Leave out the pictures and give back all the entries exactly as written.
------ Exercise data ------
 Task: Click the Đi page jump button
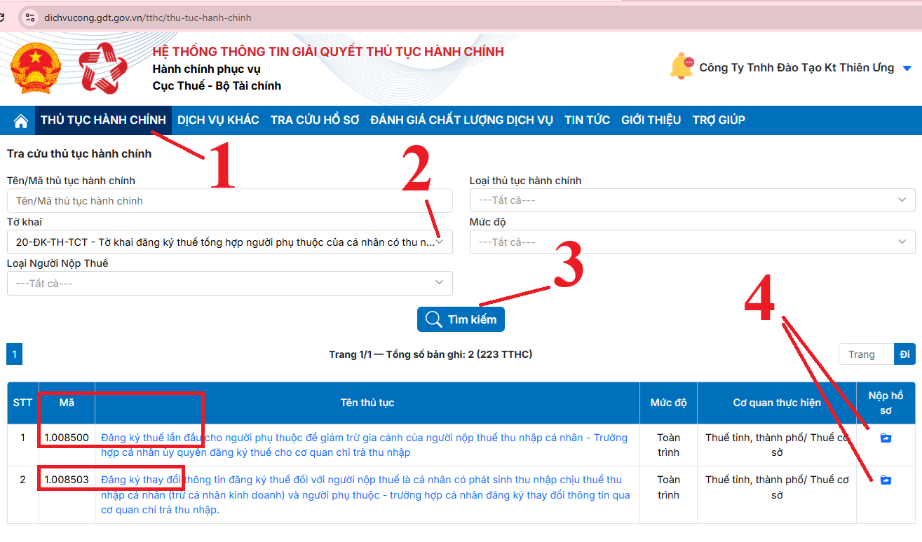(904, 354)
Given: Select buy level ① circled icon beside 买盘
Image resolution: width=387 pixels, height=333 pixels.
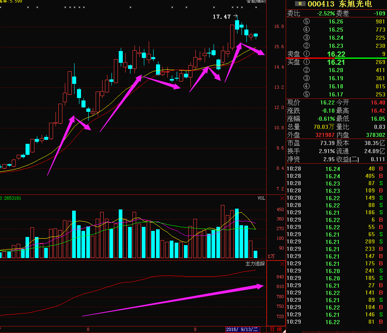Looking at the screenshot, I should [306, 62].
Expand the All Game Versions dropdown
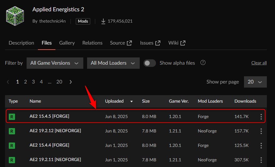 55,63
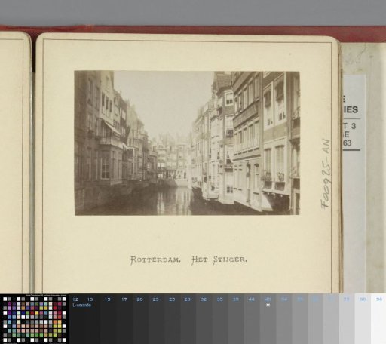386x344 pixels.
Task: Click the handwritten F00925-AN inscription
Action: pyautogui.click(x=326, y=174)
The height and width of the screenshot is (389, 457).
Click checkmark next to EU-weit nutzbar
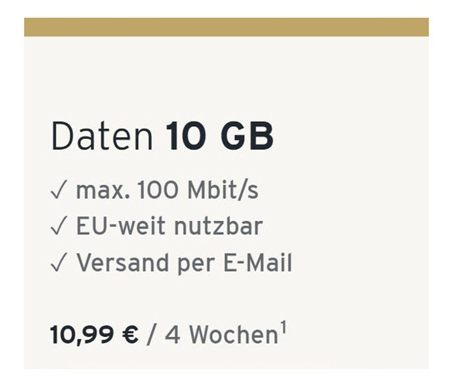[59, 226]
------
*Your response*:
 Task: Click the Đi page jump button
(904, 354)
Given: Select buy level ① circled icon beside 买盘
Image resolution: width=387 pixels, height=333 pixels.
Looking at the screenshot, I should [306, 62].
Expand the All Game Versions dropdown
 55,63
386x344 pixels.
Task: Click the handwritten F00925-AN inscription
Action: pyautogui.click(x=326, y=174)
The height and width of the screenshot is (389, 457).
Click checkmark next to EU-weit nutzbar
[59, 226]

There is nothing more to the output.